:: Given passage ::
5

This question is solved, check my answer to see the solution


I'm trying to add to my DB a text with accented letters through an html form that submits with POST to a PHP page, the problem is that accented letters are converted to unreadable characters.

I have this form:

<form action="page.php" method="POST">
    <input type="textarea" id="text1" name="text1" />
    <input type="submit" value="Send" />
</form>

And then, in page.php:

echo $_POST['text1'];

The problem is that if i input àèìòù in my textarea and then i submit the form, i get this output:

à èìòù

My next step would be convert accented letters to html entities with htmlentities($_POST['text1'] but i need $_POST to give me the correct letters.

Note: in the page head i already have

<meta http-equiv = "Content-Type" content = "text/html; charset=utf-8" />

How can i fix this?

:: Directions ::
(1) Could you output the part of the PHP accented-letters question between "The problem is that if" and "the correct letters.", inclusive, unchanged?
(2) Can you express the lines of the records between the lines holding "Task: Select the 20 km tick label" and "[x=897, y=33]", inclusive, as a JSON list of strings with one string per line and blank lines omitted?

:: Data entries ::
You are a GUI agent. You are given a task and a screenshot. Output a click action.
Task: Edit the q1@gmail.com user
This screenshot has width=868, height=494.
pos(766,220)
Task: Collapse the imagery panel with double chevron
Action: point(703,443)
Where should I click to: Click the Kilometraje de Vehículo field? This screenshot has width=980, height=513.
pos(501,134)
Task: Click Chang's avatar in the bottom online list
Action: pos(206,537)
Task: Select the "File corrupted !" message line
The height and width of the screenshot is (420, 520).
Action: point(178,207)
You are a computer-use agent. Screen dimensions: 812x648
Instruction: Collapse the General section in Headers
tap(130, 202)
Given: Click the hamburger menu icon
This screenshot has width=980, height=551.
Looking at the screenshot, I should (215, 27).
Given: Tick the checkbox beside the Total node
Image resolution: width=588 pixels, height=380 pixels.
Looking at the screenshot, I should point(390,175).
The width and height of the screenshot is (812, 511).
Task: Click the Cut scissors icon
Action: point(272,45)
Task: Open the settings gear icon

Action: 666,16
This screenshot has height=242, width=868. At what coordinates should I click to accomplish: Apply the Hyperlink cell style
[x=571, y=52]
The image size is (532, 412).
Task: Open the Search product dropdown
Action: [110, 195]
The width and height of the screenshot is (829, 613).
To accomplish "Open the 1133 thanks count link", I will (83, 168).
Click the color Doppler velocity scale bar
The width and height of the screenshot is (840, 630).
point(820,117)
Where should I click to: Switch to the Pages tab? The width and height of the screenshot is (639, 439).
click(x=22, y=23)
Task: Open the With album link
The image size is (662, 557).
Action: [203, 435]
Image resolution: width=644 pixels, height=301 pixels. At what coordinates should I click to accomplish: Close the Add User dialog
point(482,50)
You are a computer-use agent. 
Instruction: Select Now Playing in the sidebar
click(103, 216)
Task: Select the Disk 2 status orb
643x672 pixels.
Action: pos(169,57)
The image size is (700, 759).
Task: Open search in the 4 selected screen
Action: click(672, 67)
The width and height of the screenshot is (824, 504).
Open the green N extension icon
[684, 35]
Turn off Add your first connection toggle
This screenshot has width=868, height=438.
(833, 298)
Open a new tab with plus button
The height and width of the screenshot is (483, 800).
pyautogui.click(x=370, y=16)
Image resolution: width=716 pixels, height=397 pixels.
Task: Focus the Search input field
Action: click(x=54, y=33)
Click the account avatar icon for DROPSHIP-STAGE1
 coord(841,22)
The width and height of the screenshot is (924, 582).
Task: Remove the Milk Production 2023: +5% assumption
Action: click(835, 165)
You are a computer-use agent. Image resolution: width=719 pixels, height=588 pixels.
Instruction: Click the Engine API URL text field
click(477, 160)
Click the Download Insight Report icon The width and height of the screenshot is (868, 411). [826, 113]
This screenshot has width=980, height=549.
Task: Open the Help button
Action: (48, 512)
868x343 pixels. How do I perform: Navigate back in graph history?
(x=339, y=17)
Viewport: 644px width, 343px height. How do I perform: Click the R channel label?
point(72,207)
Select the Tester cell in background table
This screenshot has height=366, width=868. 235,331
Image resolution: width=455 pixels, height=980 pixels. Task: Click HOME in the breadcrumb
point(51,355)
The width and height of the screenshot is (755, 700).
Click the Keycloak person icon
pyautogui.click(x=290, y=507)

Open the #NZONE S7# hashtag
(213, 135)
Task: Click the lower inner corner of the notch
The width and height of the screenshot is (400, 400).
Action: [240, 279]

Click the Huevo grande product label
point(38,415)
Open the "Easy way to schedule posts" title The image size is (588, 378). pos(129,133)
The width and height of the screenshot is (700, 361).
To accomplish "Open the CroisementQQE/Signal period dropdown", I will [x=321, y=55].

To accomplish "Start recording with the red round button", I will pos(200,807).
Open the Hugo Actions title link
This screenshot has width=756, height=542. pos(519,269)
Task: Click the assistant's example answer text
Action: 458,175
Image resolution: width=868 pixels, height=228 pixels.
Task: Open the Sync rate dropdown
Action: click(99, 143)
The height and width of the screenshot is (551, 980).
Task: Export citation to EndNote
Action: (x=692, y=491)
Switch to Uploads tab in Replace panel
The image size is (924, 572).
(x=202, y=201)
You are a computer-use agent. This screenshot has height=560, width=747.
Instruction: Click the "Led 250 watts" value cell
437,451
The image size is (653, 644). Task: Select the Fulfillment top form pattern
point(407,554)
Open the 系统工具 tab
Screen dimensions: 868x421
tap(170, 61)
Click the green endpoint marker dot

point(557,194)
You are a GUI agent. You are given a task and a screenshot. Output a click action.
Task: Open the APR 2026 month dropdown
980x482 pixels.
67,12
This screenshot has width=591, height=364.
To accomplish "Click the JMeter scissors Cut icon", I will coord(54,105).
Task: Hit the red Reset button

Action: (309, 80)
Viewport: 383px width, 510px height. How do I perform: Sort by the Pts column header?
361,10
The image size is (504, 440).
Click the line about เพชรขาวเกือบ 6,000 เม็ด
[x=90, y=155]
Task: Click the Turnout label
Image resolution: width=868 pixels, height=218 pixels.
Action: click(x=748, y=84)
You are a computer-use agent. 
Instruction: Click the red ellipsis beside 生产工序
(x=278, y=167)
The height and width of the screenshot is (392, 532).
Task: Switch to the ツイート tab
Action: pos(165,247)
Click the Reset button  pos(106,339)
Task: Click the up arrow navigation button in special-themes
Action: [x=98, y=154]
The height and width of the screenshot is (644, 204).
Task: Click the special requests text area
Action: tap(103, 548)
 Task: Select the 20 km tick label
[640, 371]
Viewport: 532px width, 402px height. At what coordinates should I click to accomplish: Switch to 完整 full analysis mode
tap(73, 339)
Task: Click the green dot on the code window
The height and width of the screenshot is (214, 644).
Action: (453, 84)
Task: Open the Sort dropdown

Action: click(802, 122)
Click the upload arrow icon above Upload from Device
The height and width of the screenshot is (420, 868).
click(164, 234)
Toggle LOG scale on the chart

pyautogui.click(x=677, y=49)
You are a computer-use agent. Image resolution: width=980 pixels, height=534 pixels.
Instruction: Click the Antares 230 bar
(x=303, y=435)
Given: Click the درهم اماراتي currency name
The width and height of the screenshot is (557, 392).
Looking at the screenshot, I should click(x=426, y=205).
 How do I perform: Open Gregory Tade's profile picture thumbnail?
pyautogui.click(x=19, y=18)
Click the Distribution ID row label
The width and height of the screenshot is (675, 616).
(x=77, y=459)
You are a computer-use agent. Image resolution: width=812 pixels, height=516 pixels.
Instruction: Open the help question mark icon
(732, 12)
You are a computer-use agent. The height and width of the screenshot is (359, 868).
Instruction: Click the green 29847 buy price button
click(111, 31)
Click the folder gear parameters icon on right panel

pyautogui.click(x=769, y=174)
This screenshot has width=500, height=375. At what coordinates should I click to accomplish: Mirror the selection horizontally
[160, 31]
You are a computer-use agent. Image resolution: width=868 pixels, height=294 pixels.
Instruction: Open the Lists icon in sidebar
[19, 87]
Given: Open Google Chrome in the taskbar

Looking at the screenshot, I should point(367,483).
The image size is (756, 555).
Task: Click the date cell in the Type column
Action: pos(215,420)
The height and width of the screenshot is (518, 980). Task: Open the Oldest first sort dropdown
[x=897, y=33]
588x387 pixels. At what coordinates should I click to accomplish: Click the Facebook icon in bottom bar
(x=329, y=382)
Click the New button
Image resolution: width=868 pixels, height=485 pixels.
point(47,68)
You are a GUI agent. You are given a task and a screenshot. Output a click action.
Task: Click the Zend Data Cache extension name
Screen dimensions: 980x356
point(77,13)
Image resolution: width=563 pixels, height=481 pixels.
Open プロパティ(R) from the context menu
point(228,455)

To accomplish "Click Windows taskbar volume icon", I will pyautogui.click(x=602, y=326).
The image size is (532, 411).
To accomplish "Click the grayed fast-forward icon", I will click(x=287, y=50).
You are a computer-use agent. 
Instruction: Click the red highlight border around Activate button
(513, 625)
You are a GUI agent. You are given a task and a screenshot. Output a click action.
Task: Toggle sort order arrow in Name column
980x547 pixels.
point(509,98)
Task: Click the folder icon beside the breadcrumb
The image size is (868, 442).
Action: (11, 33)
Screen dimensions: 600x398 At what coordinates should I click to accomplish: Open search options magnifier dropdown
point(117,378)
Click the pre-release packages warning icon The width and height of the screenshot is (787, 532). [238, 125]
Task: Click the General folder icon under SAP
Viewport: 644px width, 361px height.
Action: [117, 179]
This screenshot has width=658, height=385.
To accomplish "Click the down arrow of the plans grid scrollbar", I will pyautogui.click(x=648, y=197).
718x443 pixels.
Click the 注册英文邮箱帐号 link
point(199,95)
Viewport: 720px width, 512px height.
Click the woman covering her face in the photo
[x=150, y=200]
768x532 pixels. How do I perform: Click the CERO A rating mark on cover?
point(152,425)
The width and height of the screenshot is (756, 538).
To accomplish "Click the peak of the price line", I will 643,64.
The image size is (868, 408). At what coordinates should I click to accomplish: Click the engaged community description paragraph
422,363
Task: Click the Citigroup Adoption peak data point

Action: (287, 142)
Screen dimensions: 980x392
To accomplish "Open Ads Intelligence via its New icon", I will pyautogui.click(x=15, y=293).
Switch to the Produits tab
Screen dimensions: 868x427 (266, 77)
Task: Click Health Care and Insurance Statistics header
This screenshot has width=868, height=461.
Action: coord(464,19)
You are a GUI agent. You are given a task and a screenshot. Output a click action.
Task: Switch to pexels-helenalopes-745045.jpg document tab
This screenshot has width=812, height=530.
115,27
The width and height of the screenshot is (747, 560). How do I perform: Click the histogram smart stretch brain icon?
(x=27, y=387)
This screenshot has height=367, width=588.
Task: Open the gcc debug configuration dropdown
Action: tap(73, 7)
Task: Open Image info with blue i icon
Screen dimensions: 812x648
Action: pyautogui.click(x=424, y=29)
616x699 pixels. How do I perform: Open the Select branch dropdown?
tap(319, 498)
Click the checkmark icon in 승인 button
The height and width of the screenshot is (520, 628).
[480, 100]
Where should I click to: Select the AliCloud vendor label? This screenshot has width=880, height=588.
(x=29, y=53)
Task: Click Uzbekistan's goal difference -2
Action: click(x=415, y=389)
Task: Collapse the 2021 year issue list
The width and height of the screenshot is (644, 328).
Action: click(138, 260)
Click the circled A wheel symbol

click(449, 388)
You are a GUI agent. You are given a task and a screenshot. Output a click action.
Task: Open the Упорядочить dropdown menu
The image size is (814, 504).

:: Written responses ::
(1)
The problem is that if i input àèìòù in my textarea and then i submit the form, i get this output:

à èìòù

My next step would be convert accented letters to html entities with htmlentities($_POST['text1'] but i need $_POST to give me the correct letters.

(2)
[
  " Task: Select the 20 km tick label",
  "[640, 371]",
  "Viewport: 532px width, 402px height. At what coordinates should I click to accomplish: Switch to 完整 full analysis mode",
  "tap(73, 339)",
  "Task: Click the green dot on the code window",
  "The height and width of the screenshot is (214, 644).",
  "Action: (453, 84)",
  "Task: Open the Sort dropdown",
  "Action: click(802, 122)",
  "Click the upload arrow icon above Upload from Device",
  "The height and width of the screenshot is (420, 868).",
  "click(164, 234)",
  "Toggle LOG scale on the chart",
  "pyautogui.click(x=677, y=49)",
  "You are a computer-use agent. Image resolution: width=980 pixels, height=534 pixels.",
  "Instruction: Click the Antares 230 bar",
  "(x=303, y=435)",
  "Given: Click the درهم اماراتي currency name",
  "The width and height of the screenshot is (557, 392).",
  "Looking at the screenshot, I should click(x=426, y=205).",
  " How do I perform: Open Gregory Tade's profile picture thumbnail?",
  "pyautogui.click(x=19, y=18)",
  "Click the Distribution ID row label",
  "The width and height of the screenshot is (675, 616).",
  "(x=77, y=459)",
  "You are a computer-use agent. Image resolution: width=812 pixels, height=516 pixels.",
  "Instruction: Open the help question mark icon",
  "(732, 12)",
  "You are a computer-use agent. The height and width of the screenshot is (359, 868).",
  "Instruction: Click the green 29847 buy price button",
  "click(111, 31)",
  "Click the folder gear parameters icon on right panel",
  "pyautogui.click(x=769, y=174)",
  "This screenshot has width=500, height=375. At what coordinates should I click to accomplish: Mirror the selection horizontally",
  "[160, 31]",
  "You are a computer-use agent. Image resolution: width=868 pixels, height=294 pixels.",
  "Instruction: Open the Lists icon in sidebar",
  "[19, 87]",
  "Given: Open Google Chrome in the taskbar",
  "Looking at the screenshot, I should point(367,483).",
  "The image size is (756, 555).",
  "Task: Click the date cell in the Type column",
  "Action: pos(215,420)",
  "The height and width of the screenshot is (518, 980). Task: Open the Oldest first sort dropdown",
  "[x=897, y=33]"
]